– Ну его – злой он. – Она даже передернула плечами. – Брр!
– Да, урод он первостепенный, – согласилась Юля. – Такой ночью приснится – не встанешь.
Свет фонариков, летавший снизу по каменному лику, делал его особенно страшным. Турчанинов коротко рассказал, как его нашли. Он сам, еще кандидатом наук, был свидетелем этой находки.
– Эта чаша в плите под ним, мы полагаем, есть не что иное, как языческий алтарь, на котором приносили в жертву «монголу» тех самых несчастных, тут их убивали и вырезали им сердца, а желобок, как вы понимаете, для крови. Она стекала в землю. Трудно даже представить, как плотно пропиталась эта земля человеческой кровью. Этот акт, разумеется, символизировал «кормление идола».
После этой подробности желание прикоснуться к каменному изваянию сразу поубавилось.
– Интересно, а идол делится силой? – отрывая от камня руку, тихонько спросила Юля.
– Злой силой! – шепнул ей на ухо Чуев. – Кто на него долго будет смотреть, тот окажется в его власти.
– А вдруг, Венедикт Венедиктович, я после такого зрелища заикаться начну?
Это был голос Кащина – популярного шута из Юлиной группы.
– Вылечим, – заверил его Турчанинов.
– Или хуже того, в постель мочиться будем, – заметил уже другой голос.
А это был второй шут – его друг.
– И тебя вылечим, Курочкин, – заметил педагог.
– Вот и от армии откосите, – заметил Чуев. – Только постойте подольше.
Многие засмеялись.
– Шутки шутками, ребята, – услышал его профессор Турчанинов, – а ведь нашлись такие, кто действительно решил, что наш «монгол» – проводник злых духов. Об этом даже выходили статьи в семиярских газетах. Двадцать лет назад «монгола» пытались взорвать, но он устоял.
– А злоумышленников нашли, Венедикт Венедиктович? – поинтересовалась Юля.
– Подозрения падали на одного молодого человека, но из-за нехватки улик его отпустили. Ладно, подышали сыростью, и хватит. Теперь я вам покажу сами раскопки, бесценный культурный слой Черного городища, и определю фронт работы на завтра.
К вечеру сборная команда археологов достроила свой городок и приготовилась к тяжелым трудовым будням. Сделать предстояло многое и многое найти. Все, что отыскала предыдущая группа, было увезено для экспертизы в Москву.

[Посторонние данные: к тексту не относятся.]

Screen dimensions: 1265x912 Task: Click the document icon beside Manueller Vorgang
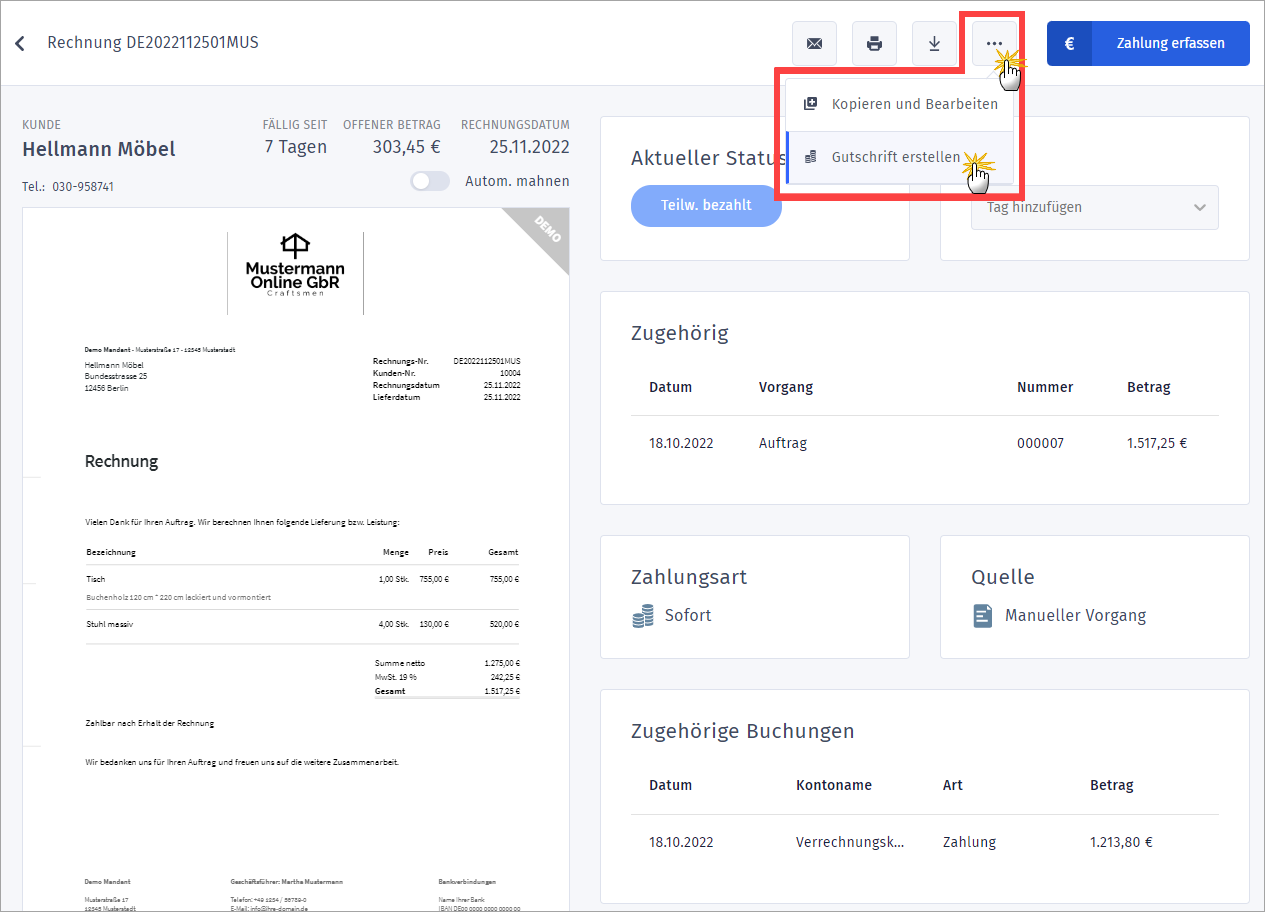pos(983,616)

– Завтра приедет подвода с едой, – на закате, когда студенты разожгли огромный костер, сказал Венедикт Венедиктович Турчанинов. – Нам ее поставляет из села Раздорного замечательный мужичок – Трофим Силантьевич. Любите его и жалуйте. Это приказ.
Профессор назначил дежурных, поставил следить за молодежью одного из своих помощников и отправился в комфортабельную палатку спать. Устал старый профессор. Да и привык он просыпаться на зорьке.
К полуночи в середине лагеря жарко горел огромный костер. Десятка три студентов сидели вокруг него. По кругу ходила гитара. Пили вино, его разрешили, как и пиво, но были и крепкие напитки. Они разливались и передавались тайно. Впрочем, тут не аудитория, отойди в лес и выпей хоть бочонок, кто увидит? С другой стороны, профессор пообещал, что того, кого встретит пьяным, отправит домой и поставит неуд. Поэтому студенты хорошо понимали, что стоило быть осторожными.
Часа в два ночи мальчишки и девчонки уже прижимались друг к другу без оглядки на старших. Тут были и пары, и одиночки – они ехали в экспедицию за приключениями и новой любовью. Это помимо исторических находок, разумеется. И вот после первых чарок вина великое притяжение полов сыграло свою роль. Возникшие симпатии были налицо. Руслан полулежа прижимал к себе роскошную Жанну, она заливисто смеялась в его могучих спортивных объятиях. А он иногда склонялся и целовал ее в губы. Из темноты – через костер – с ненавистью смотрела на них худышка Зоя. Но был и еще один молодой человек, тоже худощавый, с нервным лицом. Он смотрел на Жанну, привалившуюся к своему избраннику, и по лицу его так и скользили черные тени гнева, зависти и лютой бессильной злобы.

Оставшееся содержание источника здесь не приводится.